# THE PROBLEM
Only one span of the listing below is wanted: the lines from the one with "The height and width of the screenshot is (320, 402)." through the one with "You are a computer-use agent. Image", reproduced exactly, both ends kept.
--------------------------------------------------
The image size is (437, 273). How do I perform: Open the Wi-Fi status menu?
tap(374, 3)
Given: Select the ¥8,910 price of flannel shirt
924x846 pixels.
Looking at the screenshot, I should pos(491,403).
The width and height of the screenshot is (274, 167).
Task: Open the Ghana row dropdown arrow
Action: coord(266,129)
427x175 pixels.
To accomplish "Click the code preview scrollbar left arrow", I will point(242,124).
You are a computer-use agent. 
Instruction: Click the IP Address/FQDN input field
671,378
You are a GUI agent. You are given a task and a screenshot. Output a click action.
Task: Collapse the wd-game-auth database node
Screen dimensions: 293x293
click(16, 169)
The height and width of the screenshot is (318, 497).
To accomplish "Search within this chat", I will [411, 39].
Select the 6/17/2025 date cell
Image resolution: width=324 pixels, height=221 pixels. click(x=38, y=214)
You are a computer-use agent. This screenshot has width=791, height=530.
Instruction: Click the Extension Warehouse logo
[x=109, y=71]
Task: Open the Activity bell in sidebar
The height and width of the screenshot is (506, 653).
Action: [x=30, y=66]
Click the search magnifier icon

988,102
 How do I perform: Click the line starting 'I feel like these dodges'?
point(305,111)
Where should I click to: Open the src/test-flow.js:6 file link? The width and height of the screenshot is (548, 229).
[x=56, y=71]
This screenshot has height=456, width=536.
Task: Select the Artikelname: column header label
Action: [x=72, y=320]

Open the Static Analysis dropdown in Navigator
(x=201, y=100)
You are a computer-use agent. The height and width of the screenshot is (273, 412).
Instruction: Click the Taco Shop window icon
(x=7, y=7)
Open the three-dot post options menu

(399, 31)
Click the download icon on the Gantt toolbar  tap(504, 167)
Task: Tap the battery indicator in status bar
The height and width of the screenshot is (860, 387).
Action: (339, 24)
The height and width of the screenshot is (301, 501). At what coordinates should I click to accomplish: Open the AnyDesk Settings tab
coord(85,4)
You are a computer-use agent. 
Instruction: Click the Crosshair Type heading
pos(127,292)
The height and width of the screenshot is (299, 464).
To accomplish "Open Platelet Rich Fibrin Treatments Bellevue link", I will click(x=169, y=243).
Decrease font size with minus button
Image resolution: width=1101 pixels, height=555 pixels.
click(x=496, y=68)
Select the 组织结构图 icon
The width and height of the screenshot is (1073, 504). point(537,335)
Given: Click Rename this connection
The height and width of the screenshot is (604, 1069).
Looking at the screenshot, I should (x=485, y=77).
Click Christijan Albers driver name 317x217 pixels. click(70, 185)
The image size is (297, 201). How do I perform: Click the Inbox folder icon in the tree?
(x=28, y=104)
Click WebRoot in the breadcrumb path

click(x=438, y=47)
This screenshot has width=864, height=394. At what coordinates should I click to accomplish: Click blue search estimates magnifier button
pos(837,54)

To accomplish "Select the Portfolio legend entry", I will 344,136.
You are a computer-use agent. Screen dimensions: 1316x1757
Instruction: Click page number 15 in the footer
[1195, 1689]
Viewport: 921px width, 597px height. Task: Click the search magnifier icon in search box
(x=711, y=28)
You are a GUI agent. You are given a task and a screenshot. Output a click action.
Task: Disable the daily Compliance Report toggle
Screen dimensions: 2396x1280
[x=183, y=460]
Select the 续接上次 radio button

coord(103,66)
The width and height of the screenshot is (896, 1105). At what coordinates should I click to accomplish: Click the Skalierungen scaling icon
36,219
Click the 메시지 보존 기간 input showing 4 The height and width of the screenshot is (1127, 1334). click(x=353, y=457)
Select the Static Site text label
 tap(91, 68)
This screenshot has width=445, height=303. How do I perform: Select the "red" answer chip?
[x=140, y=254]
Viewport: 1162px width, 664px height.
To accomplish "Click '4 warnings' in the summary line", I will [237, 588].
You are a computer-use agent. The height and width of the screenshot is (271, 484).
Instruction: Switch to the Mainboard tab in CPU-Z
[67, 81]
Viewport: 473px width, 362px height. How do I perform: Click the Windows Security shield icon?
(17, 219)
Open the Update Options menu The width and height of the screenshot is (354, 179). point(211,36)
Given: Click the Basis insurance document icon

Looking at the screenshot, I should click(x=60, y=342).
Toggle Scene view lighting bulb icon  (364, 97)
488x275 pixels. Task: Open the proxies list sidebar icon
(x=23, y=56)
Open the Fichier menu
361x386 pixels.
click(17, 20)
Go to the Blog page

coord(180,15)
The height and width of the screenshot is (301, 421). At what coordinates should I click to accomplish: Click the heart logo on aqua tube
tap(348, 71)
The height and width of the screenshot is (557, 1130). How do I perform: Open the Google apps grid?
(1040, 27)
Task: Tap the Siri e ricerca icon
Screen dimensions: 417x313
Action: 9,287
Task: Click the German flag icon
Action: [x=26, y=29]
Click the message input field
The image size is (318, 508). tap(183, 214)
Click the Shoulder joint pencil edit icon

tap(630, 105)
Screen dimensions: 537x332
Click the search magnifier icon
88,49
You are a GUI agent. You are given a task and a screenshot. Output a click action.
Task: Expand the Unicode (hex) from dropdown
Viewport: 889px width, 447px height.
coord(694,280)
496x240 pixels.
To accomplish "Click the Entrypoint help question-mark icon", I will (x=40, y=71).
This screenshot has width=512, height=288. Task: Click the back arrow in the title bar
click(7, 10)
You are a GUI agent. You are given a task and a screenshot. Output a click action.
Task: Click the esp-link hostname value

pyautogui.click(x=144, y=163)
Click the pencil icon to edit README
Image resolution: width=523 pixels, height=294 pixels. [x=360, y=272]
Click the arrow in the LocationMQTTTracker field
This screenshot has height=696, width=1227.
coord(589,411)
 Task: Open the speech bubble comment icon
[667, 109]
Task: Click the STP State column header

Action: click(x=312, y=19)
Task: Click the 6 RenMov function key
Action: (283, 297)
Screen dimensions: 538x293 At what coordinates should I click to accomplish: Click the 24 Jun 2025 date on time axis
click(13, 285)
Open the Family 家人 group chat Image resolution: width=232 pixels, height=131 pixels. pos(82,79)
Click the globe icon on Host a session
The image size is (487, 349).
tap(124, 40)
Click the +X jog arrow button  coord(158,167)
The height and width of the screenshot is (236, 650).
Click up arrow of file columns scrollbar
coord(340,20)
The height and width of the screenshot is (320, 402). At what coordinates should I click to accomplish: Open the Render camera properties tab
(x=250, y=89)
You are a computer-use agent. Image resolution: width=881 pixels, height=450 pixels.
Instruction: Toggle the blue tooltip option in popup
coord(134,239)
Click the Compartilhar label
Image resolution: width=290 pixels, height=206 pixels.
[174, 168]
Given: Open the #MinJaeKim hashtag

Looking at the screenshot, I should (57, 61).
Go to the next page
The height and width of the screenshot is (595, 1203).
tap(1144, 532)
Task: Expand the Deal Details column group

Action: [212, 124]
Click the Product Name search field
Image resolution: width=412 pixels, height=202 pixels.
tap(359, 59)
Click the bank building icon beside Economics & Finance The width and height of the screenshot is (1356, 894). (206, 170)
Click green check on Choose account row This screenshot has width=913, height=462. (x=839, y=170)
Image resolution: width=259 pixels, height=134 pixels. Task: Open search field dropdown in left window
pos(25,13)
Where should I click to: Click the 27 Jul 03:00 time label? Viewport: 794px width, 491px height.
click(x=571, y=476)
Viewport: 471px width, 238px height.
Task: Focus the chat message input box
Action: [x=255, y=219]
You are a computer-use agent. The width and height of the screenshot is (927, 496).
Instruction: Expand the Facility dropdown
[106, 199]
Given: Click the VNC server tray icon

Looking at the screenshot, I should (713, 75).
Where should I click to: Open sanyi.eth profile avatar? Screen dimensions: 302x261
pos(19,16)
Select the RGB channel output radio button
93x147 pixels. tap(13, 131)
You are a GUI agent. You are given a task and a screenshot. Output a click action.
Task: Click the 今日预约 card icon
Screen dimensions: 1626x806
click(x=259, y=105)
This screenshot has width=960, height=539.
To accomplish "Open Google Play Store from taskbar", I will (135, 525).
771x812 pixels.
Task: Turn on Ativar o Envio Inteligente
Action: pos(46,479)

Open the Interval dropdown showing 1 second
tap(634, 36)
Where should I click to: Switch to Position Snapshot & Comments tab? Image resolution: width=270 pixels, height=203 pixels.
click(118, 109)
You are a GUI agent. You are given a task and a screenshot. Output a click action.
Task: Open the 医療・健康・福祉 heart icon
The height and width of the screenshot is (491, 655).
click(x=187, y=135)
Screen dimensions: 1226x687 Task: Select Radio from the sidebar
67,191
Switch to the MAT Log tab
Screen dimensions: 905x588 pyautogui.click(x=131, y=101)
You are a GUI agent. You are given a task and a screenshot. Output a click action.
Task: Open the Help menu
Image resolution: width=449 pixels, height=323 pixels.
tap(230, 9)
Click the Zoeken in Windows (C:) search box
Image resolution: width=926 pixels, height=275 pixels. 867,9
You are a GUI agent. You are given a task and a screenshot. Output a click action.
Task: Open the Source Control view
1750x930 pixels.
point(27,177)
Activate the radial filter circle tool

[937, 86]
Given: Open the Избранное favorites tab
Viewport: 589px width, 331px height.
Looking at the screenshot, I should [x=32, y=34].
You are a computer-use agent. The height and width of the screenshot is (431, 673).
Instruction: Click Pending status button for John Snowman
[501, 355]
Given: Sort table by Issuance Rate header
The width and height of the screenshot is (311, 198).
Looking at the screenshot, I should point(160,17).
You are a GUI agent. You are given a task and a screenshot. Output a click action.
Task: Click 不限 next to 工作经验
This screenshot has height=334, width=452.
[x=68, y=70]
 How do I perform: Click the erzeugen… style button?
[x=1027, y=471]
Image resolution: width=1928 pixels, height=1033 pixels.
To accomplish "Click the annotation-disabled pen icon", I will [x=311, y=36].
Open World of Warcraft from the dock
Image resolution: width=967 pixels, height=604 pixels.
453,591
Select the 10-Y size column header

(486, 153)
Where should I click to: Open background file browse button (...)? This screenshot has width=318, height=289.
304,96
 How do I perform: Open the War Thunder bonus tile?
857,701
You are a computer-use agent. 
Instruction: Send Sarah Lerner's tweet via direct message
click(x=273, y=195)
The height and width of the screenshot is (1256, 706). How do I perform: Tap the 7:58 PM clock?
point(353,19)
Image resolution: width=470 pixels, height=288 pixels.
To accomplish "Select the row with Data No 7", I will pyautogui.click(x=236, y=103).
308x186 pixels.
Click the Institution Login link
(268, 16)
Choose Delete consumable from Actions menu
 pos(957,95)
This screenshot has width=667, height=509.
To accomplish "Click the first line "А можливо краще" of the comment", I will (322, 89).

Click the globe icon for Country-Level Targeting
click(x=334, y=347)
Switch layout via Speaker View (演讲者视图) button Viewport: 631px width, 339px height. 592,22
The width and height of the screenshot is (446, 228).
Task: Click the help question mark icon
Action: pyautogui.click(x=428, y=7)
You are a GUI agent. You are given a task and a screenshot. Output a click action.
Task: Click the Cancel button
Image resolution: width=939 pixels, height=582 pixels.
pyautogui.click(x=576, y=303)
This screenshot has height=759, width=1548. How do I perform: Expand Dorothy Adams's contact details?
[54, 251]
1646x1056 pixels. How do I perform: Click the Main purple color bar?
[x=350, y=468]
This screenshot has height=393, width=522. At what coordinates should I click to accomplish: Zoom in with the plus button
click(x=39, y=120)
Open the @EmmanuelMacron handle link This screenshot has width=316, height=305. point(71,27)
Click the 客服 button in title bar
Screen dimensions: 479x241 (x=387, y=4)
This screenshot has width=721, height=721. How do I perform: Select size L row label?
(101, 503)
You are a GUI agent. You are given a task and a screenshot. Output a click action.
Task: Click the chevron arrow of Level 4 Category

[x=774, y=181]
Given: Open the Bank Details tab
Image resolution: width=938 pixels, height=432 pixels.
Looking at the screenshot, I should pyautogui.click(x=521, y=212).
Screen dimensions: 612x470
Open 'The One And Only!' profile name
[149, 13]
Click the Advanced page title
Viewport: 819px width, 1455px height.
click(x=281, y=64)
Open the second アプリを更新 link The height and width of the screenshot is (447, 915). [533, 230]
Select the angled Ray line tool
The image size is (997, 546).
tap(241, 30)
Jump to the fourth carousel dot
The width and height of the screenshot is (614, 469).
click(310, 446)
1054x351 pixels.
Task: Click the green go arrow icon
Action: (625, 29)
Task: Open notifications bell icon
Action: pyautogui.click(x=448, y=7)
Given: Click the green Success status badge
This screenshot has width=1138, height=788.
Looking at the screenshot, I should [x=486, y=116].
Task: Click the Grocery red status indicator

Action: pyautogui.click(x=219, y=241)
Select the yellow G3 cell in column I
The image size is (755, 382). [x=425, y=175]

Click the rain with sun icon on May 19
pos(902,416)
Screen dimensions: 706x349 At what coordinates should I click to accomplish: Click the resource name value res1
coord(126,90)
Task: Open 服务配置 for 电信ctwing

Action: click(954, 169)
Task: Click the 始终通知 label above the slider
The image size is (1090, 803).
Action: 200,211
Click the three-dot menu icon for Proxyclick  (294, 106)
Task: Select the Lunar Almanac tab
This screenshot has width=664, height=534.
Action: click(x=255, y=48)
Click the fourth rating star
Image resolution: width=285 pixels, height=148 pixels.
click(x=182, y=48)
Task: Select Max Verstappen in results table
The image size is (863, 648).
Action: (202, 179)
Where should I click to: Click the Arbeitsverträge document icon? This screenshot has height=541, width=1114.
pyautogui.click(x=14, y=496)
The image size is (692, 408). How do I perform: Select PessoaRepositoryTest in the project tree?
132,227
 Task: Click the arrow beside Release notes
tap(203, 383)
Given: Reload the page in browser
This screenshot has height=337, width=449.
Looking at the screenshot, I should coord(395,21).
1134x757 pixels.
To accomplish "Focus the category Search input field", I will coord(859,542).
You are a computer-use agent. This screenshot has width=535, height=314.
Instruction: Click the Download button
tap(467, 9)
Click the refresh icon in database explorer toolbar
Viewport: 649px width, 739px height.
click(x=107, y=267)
--------------------------------------------------
# FINAL ANSWER
The height and width of the screenshot is (320, 402). At what coordinates should I click to accomplish: Open the Render camera properties tab
(x=250, y=89)
You are a computer-use agent. Image resolution: width=881 pixels, height=450 pixels.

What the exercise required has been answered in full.